Eles querem voltar aos palcos e explorar o mercado dos shows. Led Zeppelin, The Police, Genesis e Sex Pistols são apenas algumas das bandas que esqueceram antigas desavenças e se reuniram para realizar turnês mundo afora. Seguem o exemplo dos Rolling Stones, que sempre anunciam uma última apresentação, mas logo adiam a aposentadoria, batendo recordes sucessivos a cada temporada. A bigger bang, que teve seu maior público no Brasil, registrou o incrível faturamento de US$ 560 milhões, um recorde mundial. De olho no exemplo dos Stones, The Police desembarca no Rio de Janeiro em dezembro para um show histórico no Maracanã. A banda já passou por Paris e Londres tocando seus maiores sucessos, como Roxanne e So lonely. Depois de duas décadas afastados, Sting, Stewart Coppeland e Andy Summers reuniram mais de 100 mil pessoas no Wembley Arena, de Londres. No Brasil os ingressos custarão entre R$ 160 e R$ 500. Na mesma linha, o cantor Robert Plant, o guitarrista Jimmy Page e o baixista e tecladista John Paul Jones vão repassar os grandes clássicos do Led Zeppelin num único show em Londres no dia 26 de novembro. O substituto do baterista John Bonham, morto em 1980, será o filho do músico, Jason. Essa vai ser a primeira apresentação do grupo em 19 anos, com ingressos em torno de 125 libras (R$ 485). A banda já vendeu mais de 300 milhões de cópias no mundo e é dona de clássicos como Dazed and confused e Stairway to heaven, canções que recheiam os 11 discos do grupo, disponíveis para download a partir da próxima semana. O presidente da EMI, Marcelo Castello Branco, acredita que é possível a coexistência das duas mídias, CDs e downloads da internet. “Para uma existir, a outra não precisa morrer. O mercado está em um processo de transição”, diz o executivo.

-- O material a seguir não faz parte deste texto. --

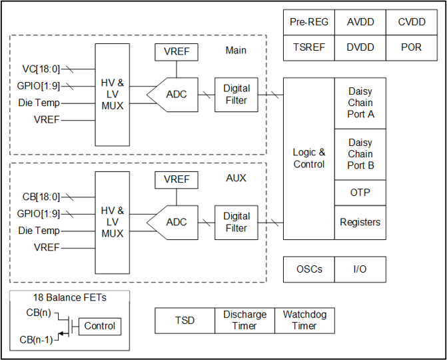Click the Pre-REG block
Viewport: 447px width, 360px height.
click(308, 23)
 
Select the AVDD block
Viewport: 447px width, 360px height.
click(360, 23)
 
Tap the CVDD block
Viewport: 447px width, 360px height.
click(412, 23)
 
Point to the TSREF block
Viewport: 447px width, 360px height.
click(308, 48)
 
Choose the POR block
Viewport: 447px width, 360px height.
click(412, 48)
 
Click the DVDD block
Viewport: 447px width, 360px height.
click(360, 48)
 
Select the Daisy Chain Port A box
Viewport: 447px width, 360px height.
click(360, 103)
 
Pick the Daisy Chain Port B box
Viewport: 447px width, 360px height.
click(360, 154)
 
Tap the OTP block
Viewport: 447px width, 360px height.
click(360, 193)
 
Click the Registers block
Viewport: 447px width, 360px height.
click(360, 223)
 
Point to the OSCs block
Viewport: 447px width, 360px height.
click(309, 269)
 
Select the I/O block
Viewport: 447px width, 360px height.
click(360, 269)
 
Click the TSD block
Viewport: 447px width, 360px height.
click(185, 321)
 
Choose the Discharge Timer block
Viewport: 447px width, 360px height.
click(244, 321)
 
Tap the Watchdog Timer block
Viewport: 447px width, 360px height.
click(304, 321)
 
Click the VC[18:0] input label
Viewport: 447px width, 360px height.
click(41, 69)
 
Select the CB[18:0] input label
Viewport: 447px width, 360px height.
click(41, 197)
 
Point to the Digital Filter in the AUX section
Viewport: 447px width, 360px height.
click(236, 223)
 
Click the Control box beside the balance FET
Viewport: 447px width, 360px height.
click(100, 326)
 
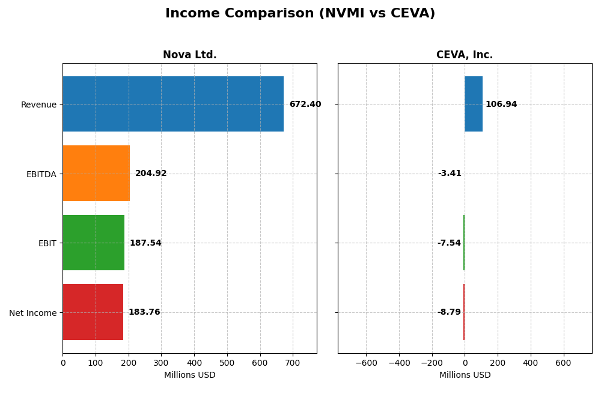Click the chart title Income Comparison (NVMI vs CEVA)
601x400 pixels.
tap(300, 14)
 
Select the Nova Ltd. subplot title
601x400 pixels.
tap(189, 55)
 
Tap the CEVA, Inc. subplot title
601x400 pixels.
tap(465, 55)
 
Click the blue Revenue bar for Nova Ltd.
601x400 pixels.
tap(173, 104)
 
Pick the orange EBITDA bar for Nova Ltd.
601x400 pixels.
tap(96, 174)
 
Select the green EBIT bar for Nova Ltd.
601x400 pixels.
tap(93, 243)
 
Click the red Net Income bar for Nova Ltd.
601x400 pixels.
tap(93, 312)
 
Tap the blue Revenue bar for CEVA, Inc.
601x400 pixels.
tap(473, 104)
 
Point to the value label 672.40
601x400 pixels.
tap(305, 105)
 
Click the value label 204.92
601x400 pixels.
tap(151, 174)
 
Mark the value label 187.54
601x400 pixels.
tap(145, 243)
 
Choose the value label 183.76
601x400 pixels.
tap(144, 312)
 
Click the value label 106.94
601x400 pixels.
tap(501, 105)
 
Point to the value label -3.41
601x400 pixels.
tap(450, 174)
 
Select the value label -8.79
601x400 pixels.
tap(449, 312)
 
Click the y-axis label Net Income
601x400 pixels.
tap(32, 313)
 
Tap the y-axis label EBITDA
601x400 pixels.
tap(41, 174)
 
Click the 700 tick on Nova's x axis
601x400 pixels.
tap(293, 363)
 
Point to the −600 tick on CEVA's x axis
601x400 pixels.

E nessa transição, algumas novidades vão surgindo. No Brasil, as gravadoras correm contra o tempo e criam um novo modelo de negócios para não perder os seus artistas. Ou ter de se desfazer deles, o que é pior. Maria Rita, por exemplo, deixou a produtora Macuco para ser agenciada pela Warner, que não vai apenas lançar seus discos, como o mais recente, Samba meu. De agora em diante, toda a sua agenda de espetáculos vai ser feita pela gravadora, que antes deixava essa rentável área a cargo dos empresários. Seguindo a mesma estratégia da Warner, a filial brasileira da multinacional Sony BMG mudou sua razão social para Day1 Entertainment. A idéia é deixar de ser apenas gravadora para tornarse gerenciadora da carreira de artistas, como Paulinho da Viola, que acaba de colocar nas lojas um DVD pelo grupo.

Ao ampliar suas atividades para o ramo dos shows, a Sony BMG passa a contar com uma fatia maior de rendimentos, em média 50% do faturamento das turnês. Não se trata de uma idéia nova. Na década de 70, Gene Simmons, do Kiss, já dizia que artista ganha dinheiro se apresentando ao vivo e vendendo muito merchandising, como camisetas, bótons, bonés e demais artigos promocionais. Mas 2007 foi o ano em que a idéia emplacou para valer: nunca ocorreram tantos reencontros musicais. E nunca tantos artistas abandonaram o conforto das mansões em ilhas desertas e colocaram de novo o pé na estrada.